Christopher Miller, Global Head of Activism, Ben & Jerry’s and Kerry Thorpe, Communications Director, Ben & Jerry’s explained why Ben and Jerry’s are always going to be a company that takes a stand.
“Consumers want and expect brands to be involved in addressing the issues of the day. They want you to be leading the fight for changes and social betterment”, Thorpe said. But how does this look? You have two options; purpose campaigning and values-led activism. Whilst purpose campaigning begins with the brand researching what their consumers care about and working out how to align themselves with the cause, Ben & Jerry’s are big proponents for values-led activism, beginning instead with what the brand cares about and then inspiring fans to take action on these causes thereby inciting progressive social change.
How can you go about approaching this from a brand side?

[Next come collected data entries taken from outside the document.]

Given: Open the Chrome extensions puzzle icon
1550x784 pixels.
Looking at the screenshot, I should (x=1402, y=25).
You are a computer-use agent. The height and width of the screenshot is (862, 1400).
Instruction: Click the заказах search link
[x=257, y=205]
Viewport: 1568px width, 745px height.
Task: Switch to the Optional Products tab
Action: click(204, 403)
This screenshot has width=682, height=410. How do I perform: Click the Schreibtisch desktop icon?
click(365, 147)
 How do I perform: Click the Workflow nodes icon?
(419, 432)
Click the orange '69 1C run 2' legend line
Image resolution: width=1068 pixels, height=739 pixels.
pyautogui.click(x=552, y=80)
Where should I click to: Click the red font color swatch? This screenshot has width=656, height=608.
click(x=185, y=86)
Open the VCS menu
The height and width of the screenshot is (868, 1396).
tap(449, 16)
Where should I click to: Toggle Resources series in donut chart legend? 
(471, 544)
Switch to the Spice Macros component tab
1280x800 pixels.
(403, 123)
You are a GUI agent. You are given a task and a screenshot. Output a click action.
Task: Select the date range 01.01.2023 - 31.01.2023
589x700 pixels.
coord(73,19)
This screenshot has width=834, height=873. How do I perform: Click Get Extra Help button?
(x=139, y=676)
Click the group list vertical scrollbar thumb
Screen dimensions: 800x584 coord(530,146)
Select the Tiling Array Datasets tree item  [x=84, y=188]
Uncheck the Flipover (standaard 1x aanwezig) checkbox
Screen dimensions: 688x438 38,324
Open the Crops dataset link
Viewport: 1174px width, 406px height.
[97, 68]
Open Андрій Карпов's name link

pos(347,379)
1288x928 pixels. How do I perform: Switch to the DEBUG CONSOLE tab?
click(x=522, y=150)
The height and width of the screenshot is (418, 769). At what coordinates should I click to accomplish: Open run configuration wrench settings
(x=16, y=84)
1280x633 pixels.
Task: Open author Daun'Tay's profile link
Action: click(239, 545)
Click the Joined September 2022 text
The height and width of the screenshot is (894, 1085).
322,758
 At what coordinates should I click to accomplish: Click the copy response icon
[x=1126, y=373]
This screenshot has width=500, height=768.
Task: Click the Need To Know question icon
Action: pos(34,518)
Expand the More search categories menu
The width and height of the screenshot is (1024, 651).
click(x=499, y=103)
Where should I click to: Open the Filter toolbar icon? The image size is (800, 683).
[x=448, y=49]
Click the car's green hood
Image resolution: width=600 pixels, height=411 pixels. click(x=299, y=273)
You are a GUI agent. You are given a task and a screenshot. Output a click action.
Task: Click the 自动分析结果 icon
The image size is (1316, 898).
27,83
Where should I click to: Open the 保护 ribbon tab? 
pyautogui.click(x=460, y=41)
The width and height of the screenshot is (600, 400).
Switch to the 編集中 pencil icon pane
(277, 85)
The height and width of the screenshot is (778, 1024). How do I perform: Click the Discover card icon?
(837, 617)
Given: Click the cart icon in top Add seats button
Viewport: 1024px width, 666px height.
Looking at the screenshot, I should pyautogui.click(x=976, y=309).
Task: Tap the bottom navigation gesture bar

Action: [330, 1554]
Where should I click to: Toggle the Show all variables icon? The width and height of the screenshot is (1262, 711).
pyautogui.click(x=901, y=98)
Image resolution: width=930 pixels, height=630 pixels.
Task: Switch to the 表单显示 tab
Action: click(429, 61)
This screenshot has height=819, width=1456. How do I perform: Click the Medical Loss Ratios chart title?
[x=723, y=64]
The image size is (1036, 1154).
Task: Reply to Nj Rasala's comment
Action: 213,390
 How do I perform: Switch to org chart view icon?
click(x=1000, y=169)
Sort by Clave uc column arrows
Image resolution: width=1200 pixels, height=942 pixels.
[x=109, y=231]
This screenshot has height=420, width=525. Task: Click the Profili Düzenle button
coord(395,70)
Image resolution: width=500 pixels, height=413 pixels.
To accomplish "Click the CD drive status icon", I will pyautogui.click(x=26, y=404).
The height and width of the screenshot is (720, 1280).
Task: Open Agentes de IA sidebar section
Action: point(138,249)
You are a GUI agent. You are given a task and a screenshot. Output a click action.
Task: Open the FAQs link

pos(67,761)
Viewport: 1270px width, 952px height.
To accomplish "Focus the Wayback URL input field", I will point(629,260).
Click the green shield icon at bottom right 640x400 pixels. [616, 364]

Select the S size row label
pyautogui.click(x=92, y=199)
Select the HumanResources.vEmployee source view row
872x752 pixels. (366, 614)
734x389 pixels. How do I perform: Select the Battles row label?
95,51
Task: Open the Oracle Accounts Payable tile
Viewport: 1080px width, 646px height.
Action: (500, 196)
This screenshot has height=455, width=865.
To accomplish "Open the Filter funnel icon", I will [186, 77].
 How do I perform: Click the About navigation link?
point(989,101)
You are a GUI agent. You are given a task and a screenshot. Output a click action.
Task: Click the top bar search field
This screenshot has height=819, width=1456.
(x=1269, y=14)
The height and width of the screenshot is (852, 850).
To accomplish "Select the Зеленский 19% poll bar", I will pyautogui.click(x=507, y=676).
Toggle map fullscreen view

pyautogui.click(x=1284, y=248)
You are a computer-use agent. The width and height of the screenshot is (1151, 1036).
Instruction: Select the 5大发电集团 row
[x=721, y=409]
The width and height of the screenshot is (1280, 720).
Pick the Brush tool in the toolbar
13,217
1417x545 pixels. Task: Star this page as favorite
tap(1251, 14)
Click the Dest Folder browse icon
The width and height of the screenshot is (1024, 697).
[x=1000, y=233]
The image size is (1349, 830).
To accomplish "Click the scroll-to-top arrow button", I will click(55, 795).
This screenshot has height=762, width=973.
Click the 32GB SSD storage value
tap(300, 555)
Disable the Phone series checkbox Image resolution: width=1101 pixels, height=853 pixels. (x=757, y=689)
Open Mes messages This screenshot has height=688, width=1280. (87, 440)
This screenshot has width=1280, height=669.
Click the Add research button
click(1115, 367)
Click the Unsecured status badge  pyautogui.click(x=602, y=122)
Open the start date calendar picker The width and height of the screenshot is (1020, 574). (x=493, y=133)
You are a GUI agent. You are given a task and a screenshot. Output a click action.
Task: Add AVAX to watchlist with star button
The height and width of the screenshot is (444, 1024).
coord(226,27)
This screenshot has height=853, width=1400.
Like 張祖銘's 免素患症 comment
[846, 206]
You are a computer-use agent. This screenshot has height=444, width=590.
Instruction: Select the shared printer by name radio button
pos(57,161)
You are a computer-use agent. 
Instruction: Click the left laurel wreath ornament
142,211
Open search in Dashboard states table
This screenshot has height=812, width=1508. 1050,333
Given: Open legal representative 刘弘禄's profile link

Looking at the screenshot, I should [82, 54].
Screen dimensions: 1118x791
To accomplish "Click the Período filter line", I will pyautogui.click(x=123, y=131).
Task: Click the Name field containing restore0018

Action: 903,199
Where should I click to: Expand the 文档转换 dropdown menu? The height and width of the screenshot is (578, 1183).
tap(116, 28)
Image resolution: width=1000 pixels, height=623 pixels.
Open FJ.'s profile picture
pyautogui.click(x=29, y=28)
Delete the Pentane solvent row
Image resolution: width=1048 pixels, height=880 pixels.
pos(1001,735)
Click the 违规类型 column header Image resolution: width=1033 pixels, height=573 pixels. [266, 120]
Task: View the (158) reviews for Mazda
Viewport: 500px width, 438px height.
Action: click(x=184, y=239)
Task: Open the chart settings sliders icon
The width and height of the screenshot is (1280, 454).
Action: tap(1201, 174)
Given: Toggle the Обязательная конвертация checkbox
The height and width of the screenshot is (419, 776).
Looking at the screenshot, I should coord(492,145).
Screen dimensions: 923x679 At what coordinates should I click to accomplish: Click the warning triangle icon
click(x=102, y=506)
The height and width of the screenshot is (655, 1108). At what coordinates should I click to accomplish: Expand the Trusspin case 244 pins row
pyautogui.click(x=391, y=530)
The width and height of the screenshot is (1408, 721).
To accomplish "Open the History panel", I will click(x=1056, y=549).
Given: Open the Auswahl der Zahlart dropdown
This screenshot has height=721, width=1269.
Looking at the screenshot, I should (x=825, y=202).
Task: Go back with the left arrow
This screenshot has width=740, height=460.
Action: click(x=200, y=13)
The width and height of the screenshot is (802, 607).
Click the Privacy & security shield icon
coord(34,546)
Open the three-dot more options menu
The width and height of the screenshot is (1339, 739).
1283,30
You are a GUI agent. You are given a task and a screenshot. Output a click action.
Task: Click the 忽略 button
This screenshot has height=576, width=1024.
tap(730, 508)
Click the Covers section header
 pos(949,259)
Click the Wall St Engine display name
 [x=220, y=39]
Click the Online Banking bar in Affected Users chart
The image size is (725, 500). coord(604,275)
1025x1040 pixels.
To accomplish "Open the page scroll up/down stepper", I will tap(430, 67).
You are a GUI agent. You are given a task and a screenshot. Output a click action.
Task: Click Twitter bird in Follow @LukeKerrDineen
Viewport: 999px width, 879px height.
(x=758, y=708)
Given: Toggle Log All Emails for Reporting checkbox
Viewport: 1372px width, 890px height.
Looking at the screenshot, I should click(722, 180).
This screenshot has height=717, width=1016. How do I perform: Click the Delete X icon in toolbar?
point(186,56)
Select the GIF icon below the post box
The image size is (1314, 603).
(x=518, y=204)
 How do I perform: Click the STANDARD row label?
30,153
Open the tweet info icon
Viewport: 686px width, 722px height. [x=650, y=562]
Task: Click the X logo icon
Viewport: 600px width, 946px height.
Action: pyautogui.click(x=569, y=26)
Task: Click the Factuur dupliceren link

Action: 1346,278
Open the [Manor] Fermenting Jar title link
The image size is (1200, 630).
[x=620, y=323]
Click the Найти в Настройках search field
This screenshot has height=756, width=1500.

Miller and Thorpe had four rules for marketers to take into consideration;
Rule number one: there are no longer sidelines, you have to choose a side. When you make clear statements people move towards you.
Rule number two: generally it’s better to be talked about than not talked about. When taking controversial stands, for example, Ben & Jerry’s critique of Priti Patel’s migrant policies, there will always be pushback but there will also be those who know what you stand for and want to buy you because of that.
Rule number three: the job isn’t to say what’s popular, it’s to make popular what needs to be said.
Rule number – it’s better to be intensely loved by some than indifferent to everyone. Ben & Jerry’s has found that those familiar with their mission are more likely to say they are worth paying more for.